MLK and the peace that isn’t peace

MLK and the peace that isn’t peace 2016-01-19T00:38:13-05:00

Public Domain: Martin Luther King's March on Washington
Public Domain: Martin Luther King’s March on Washington

In church yesterday, our community prayer included several quotes from Martin Luther King, Jr. Dr. King distinguished between a “negative peace which is the absence of tension” and the “positive peace which is the presence of justice.” He said that “we are caught in an inescapable network of mutuality tied in a single garment of destiny.” White Christians today would do well to be challenged by these words. To what degree do we value a peace that isn’t peace? Do we subscribe to a justice of “law and order” in which the poor and marginalized suffer quietly without disturbing our social order? Do we subscribe to an ethic of “family values” in which there is no network of mutuality outside of our nuclear families? Is Jesus okay with our “peace” that isn’t peace?

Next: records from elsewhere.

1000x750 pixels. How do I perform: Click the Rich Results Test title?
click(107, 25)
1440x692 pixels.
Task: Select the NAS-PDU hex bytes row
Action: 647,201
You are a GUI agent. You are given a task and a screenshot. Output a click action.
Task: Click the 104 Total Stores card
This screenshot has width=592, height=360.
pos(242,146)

White America has been living through half a century of backlash against the Civil Rights movement. We need to examine honestly to what degree the Civil Rights movement made the federal government into the evil, intrusive bureaucracy it is in our collective white imagination today. It all started when Eisenhower sent the national guard to desegregate Little Rock schools in 1957. In 1964, Lyndon Johnson knew that it was over for Democrats in the South when he signed the Civil Rights Act into law. I’ll bet he would be surprised to see how long the backlash has lasted.

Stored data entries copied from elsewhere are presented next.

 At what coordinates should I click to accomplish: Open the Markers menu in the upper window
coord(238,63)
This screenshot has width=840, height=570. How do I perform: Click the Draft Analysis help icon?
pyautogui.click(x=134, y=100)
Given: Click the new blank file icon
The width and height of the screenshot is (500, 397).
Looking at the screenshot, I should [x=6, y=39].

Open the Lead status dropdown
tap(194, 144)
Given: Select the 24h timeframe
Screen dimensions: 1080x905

It’s never officially been about race. Not even when the n-word was still in free use. The concern has always been about “busing” our kids across town to schools that are “unsafe” and “rowdy.” That’s why we built the suburbs: to avoid “crime,” to enjoy the “peace and quiet” of not having to walk on the same sidewalk with “thugs” who can’t keep their pants up. In every other country in the world, the poor people live on the outskirts of town while the rich people live in the center. Modern American suburbia would not make sense without the white flight that happened in response to the Civil Rights movement.

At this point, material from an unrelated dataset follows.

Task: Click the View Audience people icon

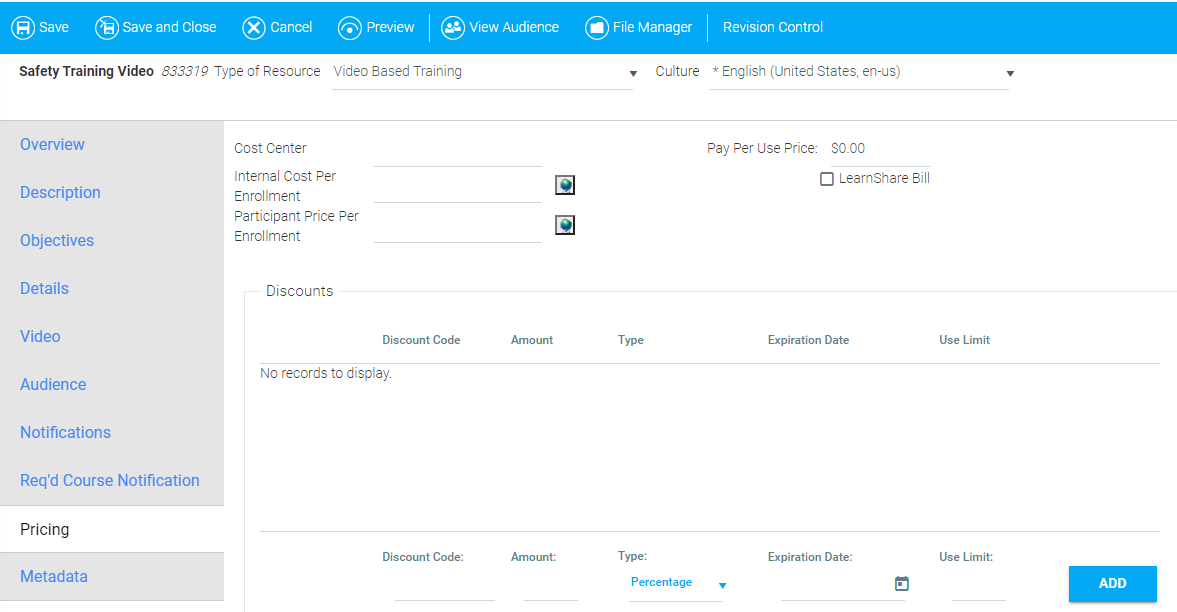Action: 453,28
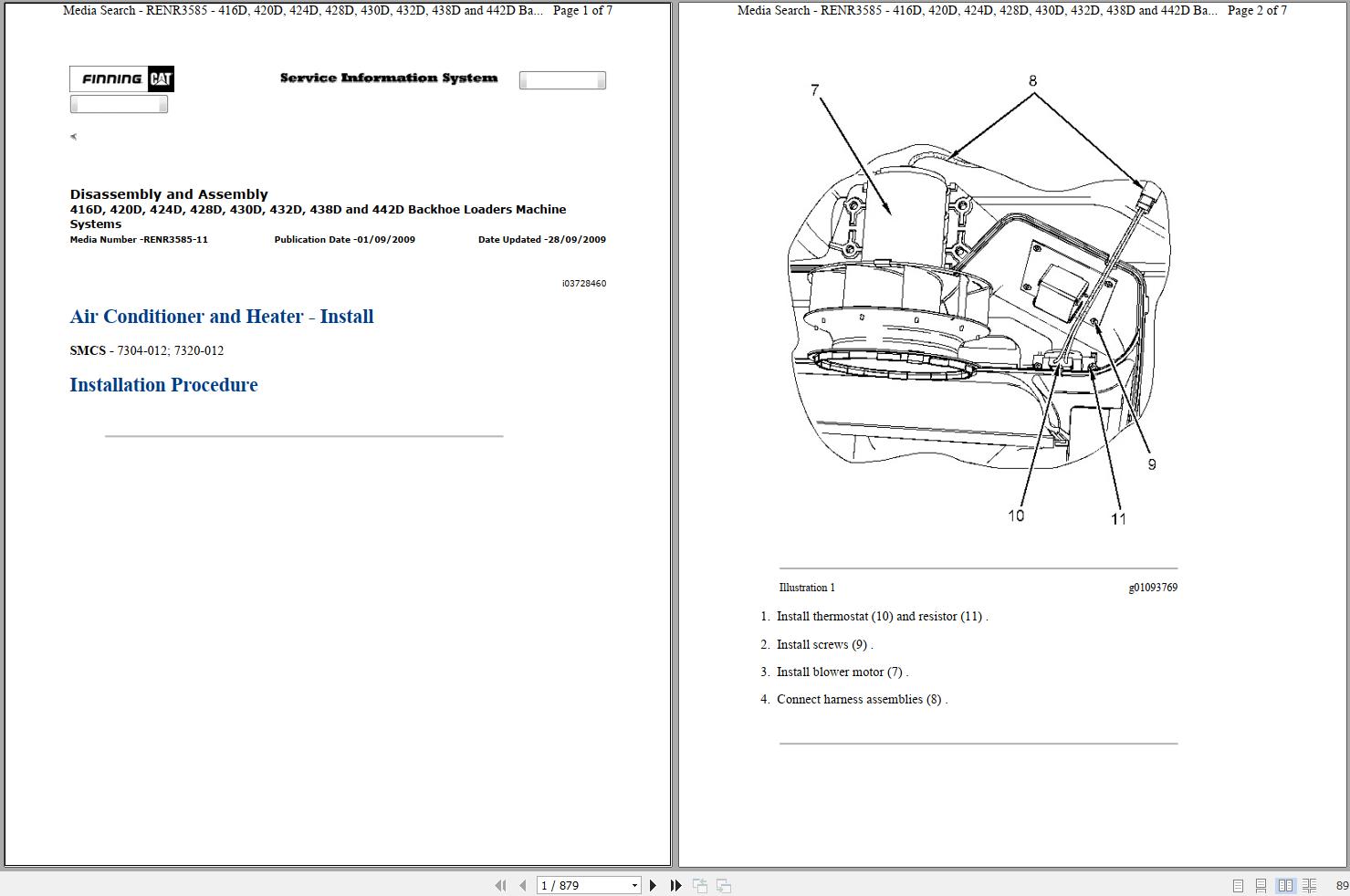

Suburbia was created by white people who just wanted to have a safe place to raise their families. It’s not an evil desire to have for one’s family on an individual level. It just creates an unjust, racist social order when school districts, grocery stores, and policing strategies are geographically shaped by white flight. No individual white family is to blame for shaping the world this way. It is the fault of the invisible hand of the market, which simply does not create utopia as readily as its evangelists want to believe.

The moral order of “family values” in the white suburban church is the self-validation of the ethos of suburbia. It is certainly worthwhile to teach our kids discipline and self-control so that they can do the work of God’s kingdom. The problem is when moral purity becomes our means of defining ourselves against the “welfare mamas” who couldn’t keep their legs closed and live in a “culture of dependency.” The white church needs to repent of the system of moral self-justification by which we have been telling ourselves covertly that morally lax black people don’t deserve our hard-earned taxpayer dollars.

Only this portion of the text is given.